Il n’y avait plus personne le long de la route, l’ennui commençait à poindre.
L’autoroute n’est plus qu’une contrainte, un axe qui ne sert qu’à relier un point à un autre, un espace contraint et du temps perdu qu’il faut subir. L’aventure humaine prend fin, celle des machines commence.
En parcourant le pays par ses routes foisonnantes, on comprend, par contraste et en miroir, ce qu’a pu être le nôtre et comment la modernité peut être finalement une forme de déclin. Les routes nationales qui traversent nos villages déserts et déprimants aux murs et volets clos noircis par les pots d’échappement. Toutes ces maisons abandonnées, ces boutiques murées, ne semblant plus pouvoir retenir le moindre souffle de vie, transformant ces villages en d’inutiles ralentisseurs agaçants.
Nous comprenons mieux ce que nous avons perdu et pouvons nous interroger sur ce que nous aurions gagné.
Sur l’autoroute éthiopienne, à chaque pont, il y a un panneau solaire posé au sommet d’un mât métallique défendu à son pied par un homme réfugié dans une toute petite cabane en tôle ondulée où il doit mourir de chaud le jour et de froid la nuit.

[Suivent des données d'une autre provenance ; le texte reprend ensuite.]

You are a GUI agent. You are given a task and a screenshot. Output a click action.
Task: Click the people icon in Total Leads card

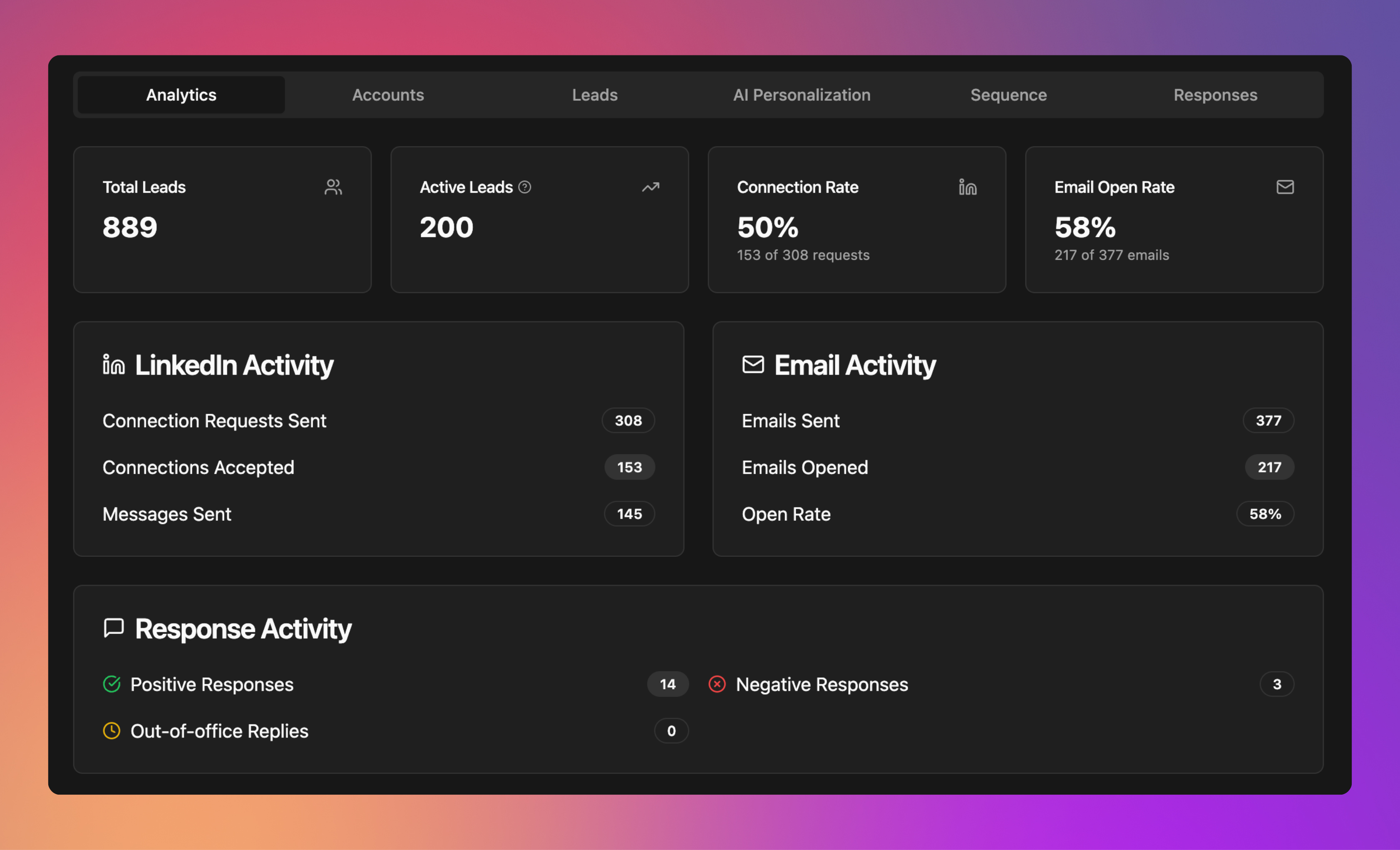[333, 187]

Les dernières présences humaines sur cette autoroute sont celles du contrôle des automobiles à son entrée et sa sortie ainsi que la protection de machines de production d’énergie tout le long de son parcours. Il faut payer pour aller plus vite et se débarrasser des autres hommes qui ne vont pas dans le même sens que nous. Pour cela il faut du filtrage et de la suspicion, de la peur et de la surveillance et beaucoup d’argent.
Plus nous voyageons loin, moins nous voyons le mal vivre autour de nous… Plus nous gagnons d’argent, plus nous achetons des objets qui nous satisfont de moins en moins et plus nous avons peur de les perdre…

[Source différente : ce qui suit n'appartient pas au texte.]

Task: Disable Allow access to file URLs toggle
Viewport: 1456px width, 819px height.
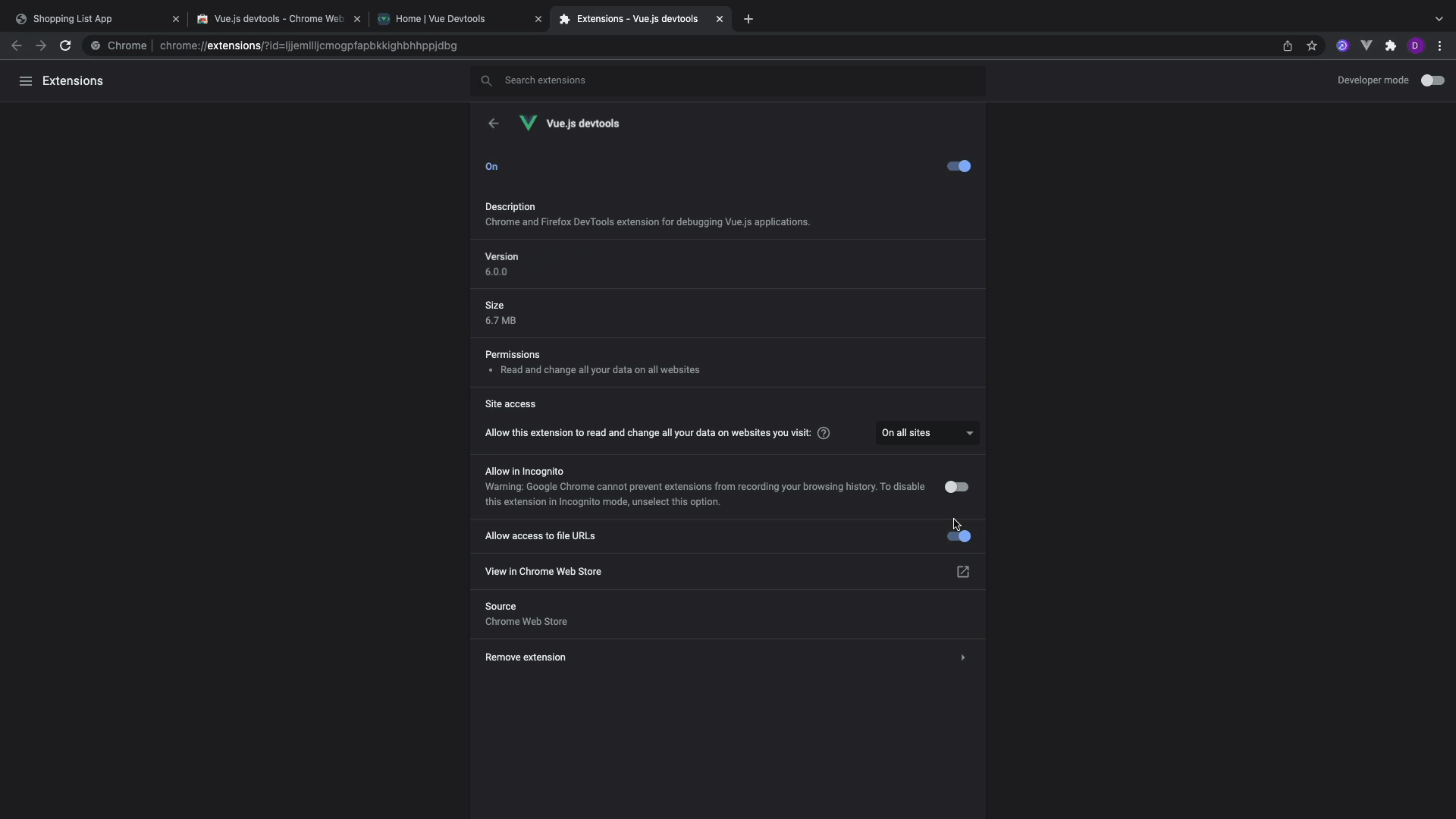Action: (x=959, y=536)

Nous voulons vivre des aventures planifiées, des rencontres sécurisées.
Nous avons le tout et ce n’est pas encore assez, nous rêvons, derrières nos écrans, du rien sans jamais vouloir lâcher le trop… Plus notre cerveau est sollicité et moins il fonctionne. Plus nous avons d’informations, plus nous communiquons moins nous comprenons le monde et plus nous nous vautrons dans des théories de complots fumeux et des fins du monde neurasthéniques…
Il ne s’agit pas d’idéaliser la vie d’avant, de chercher un âge d’or, de plaquer sur notre société le modèle d’une hypothétique “pureté” éthiopienne. Les regrets, les erreurs, les infidélités, les errances, les confusions, les désillusions, les nostalgies… sont le lot de toutes les sociétés. Juste constater que notre frénésie est le signe d’une profonde insatisfaction du présent, le sentiment d’un déséquilibre profond et que le libéralisme, dans sa vision négative de l’homme et destructrice de l’environnement a beaucoup à voir avec tout ça.

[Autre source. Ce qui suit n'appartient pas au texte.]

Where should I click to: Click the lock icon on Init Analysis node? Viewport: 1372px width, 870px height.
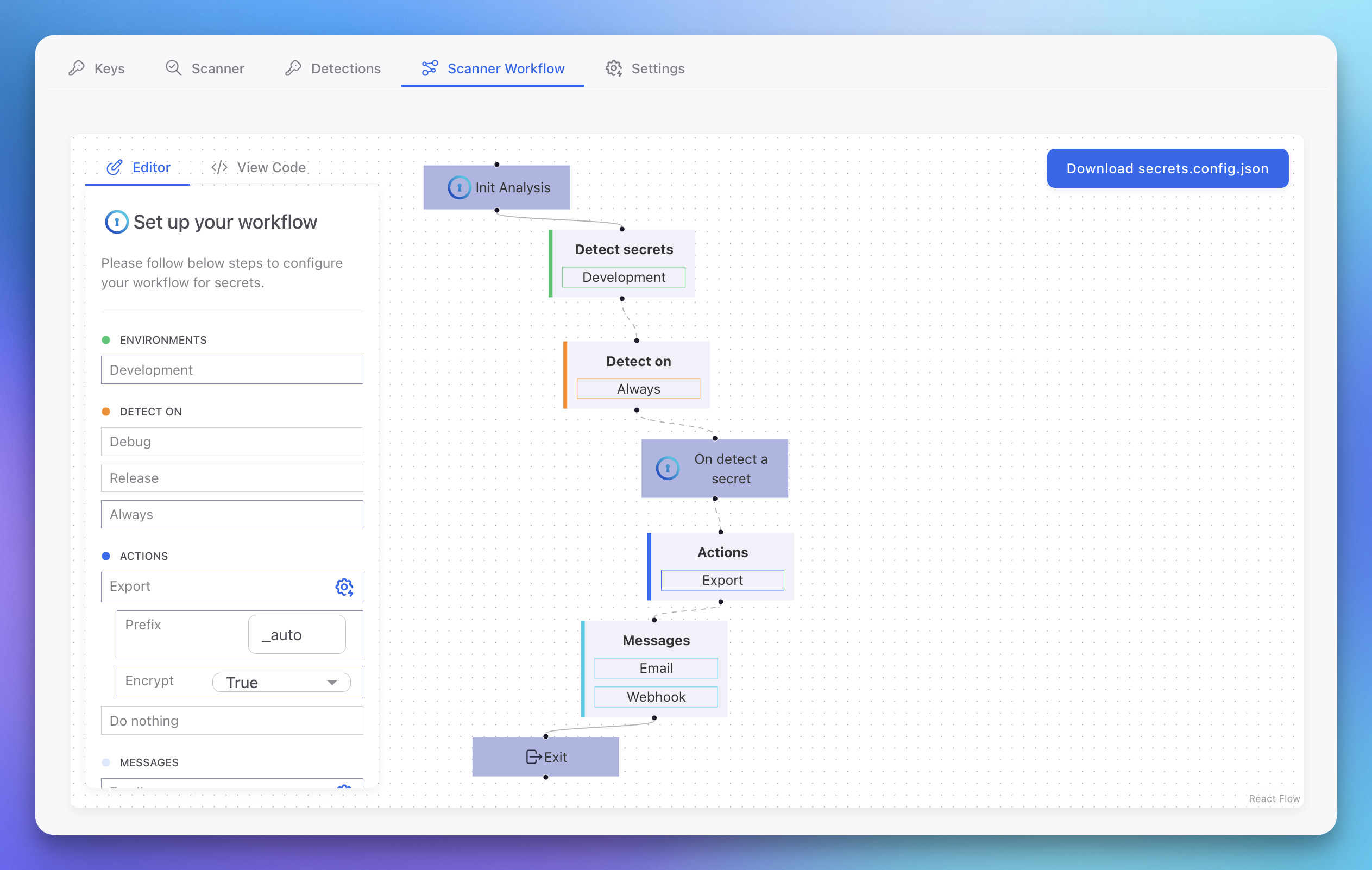[459, 187]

L’Éthiopie est le mélange paradoxal d’une société du siècle dernier avec toute la modernité du siècle présent.
C’est un pays qui ne manque de rien. Les technologies de la communication, marqueur de la modernité sont partout. Les toits des villes et des villages sont couverts d’antennes paraboliques, aux tables des cafés et restaurants les smartphones sonnent avec les mêmes sonneries qu’à Paris et illuminent les visages des jeunes la nuit dans la rue, les 4X4 circulent en ville, sur les marchés les produits plastiques se substituent progressivement aux ustensiles traditionnels, les produits conditionnés remplacent les frais… La modernité est là et depuis bien longtemps, mais elle semble encore contenue, elle n’a pas encore tout envahi, tout colonisé, tout remplacé…
En attendant le basculement, le pays est encore dans une période de glissement…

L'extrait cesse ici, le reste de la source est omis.